Séisme politique en Algérie. Les coulisses des élections législatives du 2 juillet 2026 continuent de livrer leurs secrets les plus sombres.
À Oran, le couperet de la justice vient de tomber : un candidat fraîchement élu et plusieurs encadreurs de bureaux de vote ont été placés en détention provisoire.
Soupçons de falsification, arrestations par la BRI, enquêtes à grande échelle… Récit d’un scandale d’État qui fait trembler la scène politique.

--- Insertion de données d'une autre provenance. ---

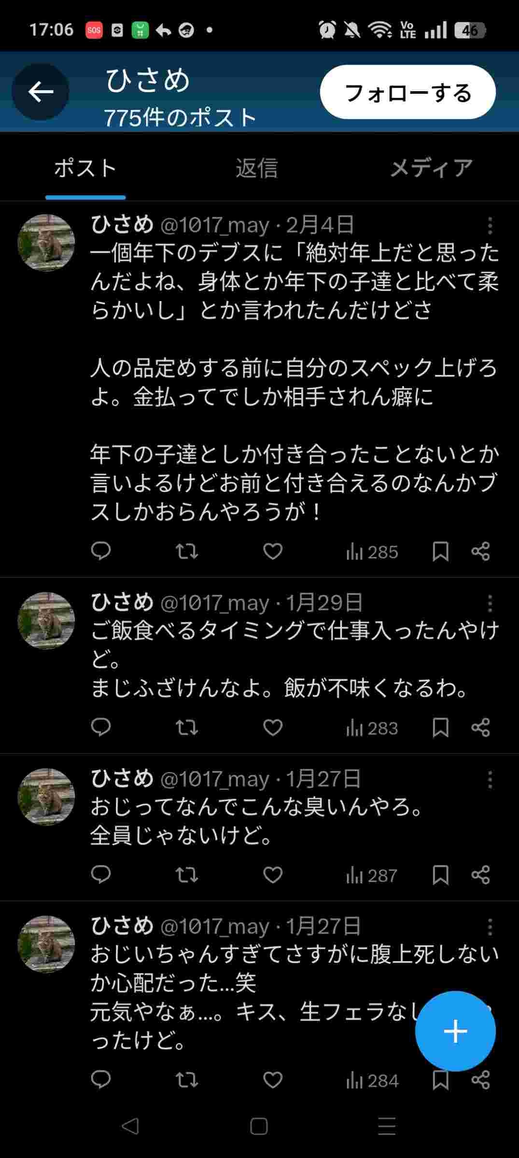Screen dimensions: 519x1158
Task: Open the profile avatar on 1月29日 post
Action: coord(46,620)

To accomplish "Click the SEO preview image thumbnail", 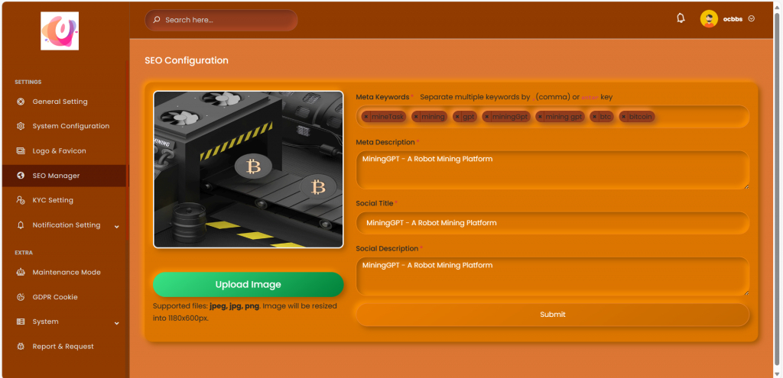I will pos(248,169).
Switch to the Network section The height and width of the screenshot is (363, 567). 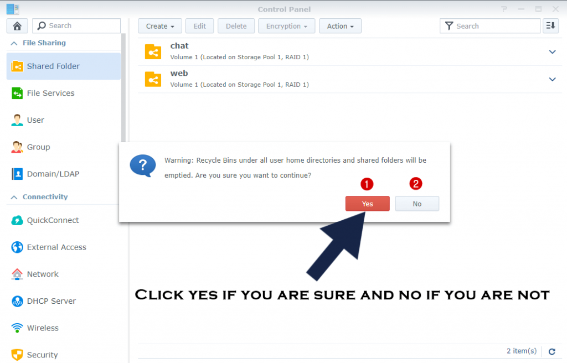click(42, 274)
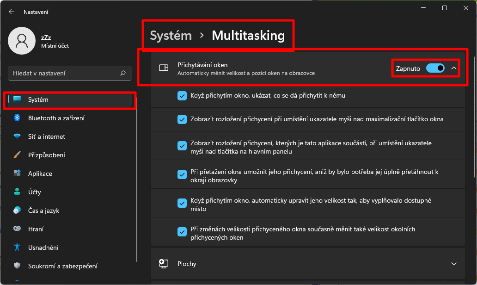The width and height of the screenshot is (477, 285).
Task: Click the back arrow icon
Action: click(x=12, y=12)
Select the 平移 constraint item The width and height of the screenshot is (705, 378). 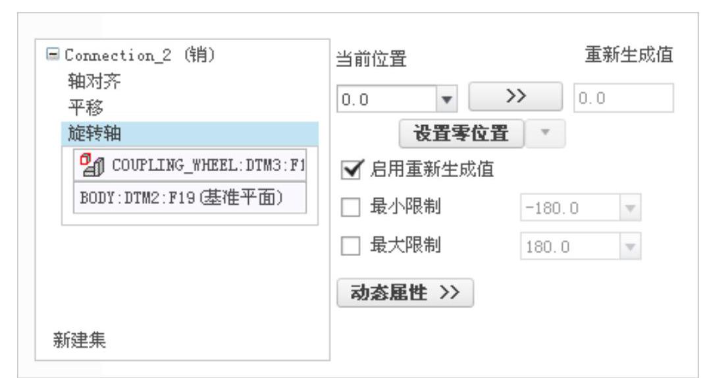86,107
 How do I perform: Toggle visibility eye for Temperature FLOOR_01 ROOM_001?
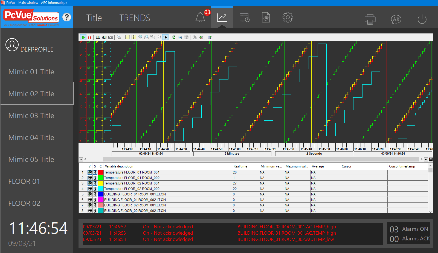tap(90, 172)
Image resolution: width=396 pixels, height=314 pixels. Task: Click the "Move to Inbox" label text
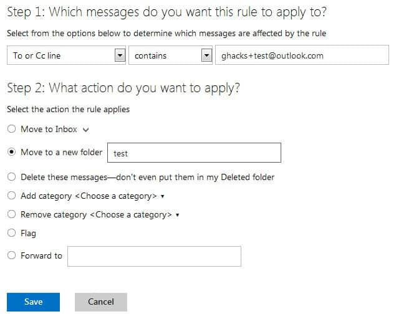point(49,129)
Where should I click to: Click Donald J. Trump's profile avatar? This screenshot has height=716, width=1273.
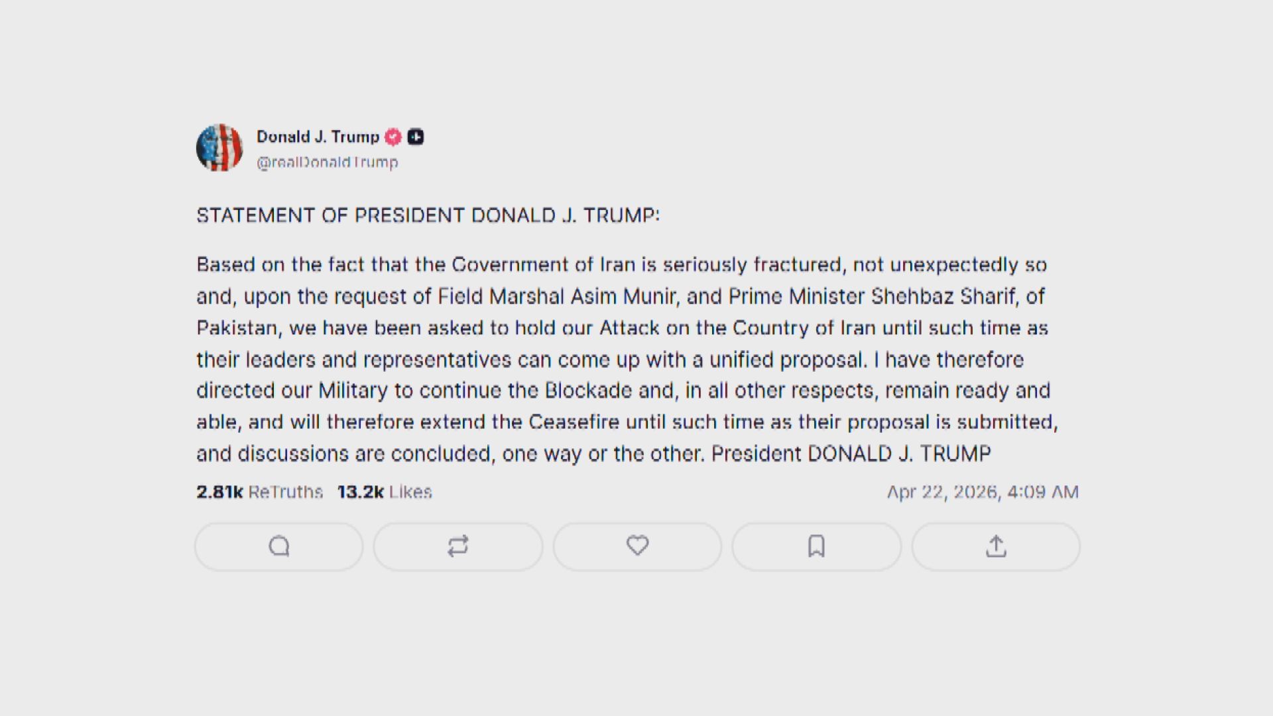click(219, 148)
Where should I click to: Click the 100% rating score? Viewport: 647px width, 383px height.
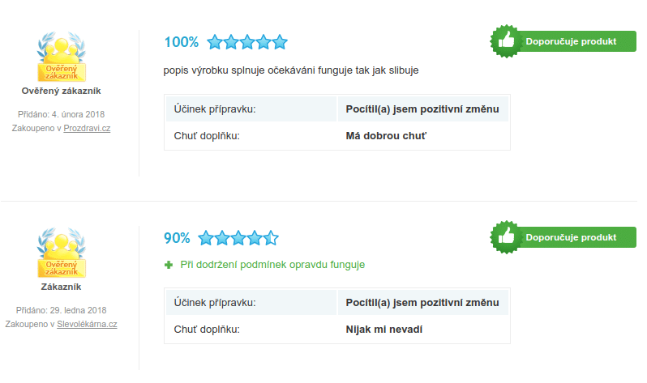click(x=182, y=42)
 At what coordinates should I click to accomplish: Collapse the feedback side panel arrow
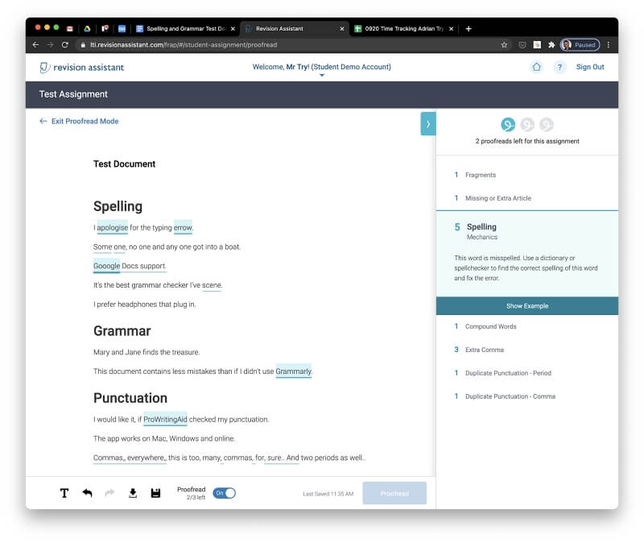click(427, 124)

Oran au cœur de la tempête : Un élu de la « Sawt Echaâb » derrière les barreaux
L’affaire fait l’effet d’une bombe dans la wilaya d’Oran. Le juge d’audience près le tribunal d’Oued Tlelat a ordonné le placement en détention provisoire de A. Ben Djaâfar, un candidat qui venait tout juste de décrocher son siège au Parlement sous la bannière du parti Sawt Echaâb
Mais le député n’est pas tombé seul. Preuve que la fraude présumée s’est infiltrée au plus près des urnes, sept autres personnes ont été écrouées à ses côtés. Parmi elles, des encadreurs de bureaux de vote directement impliqués dans la supervision du scrutin du 2 juillet dernier.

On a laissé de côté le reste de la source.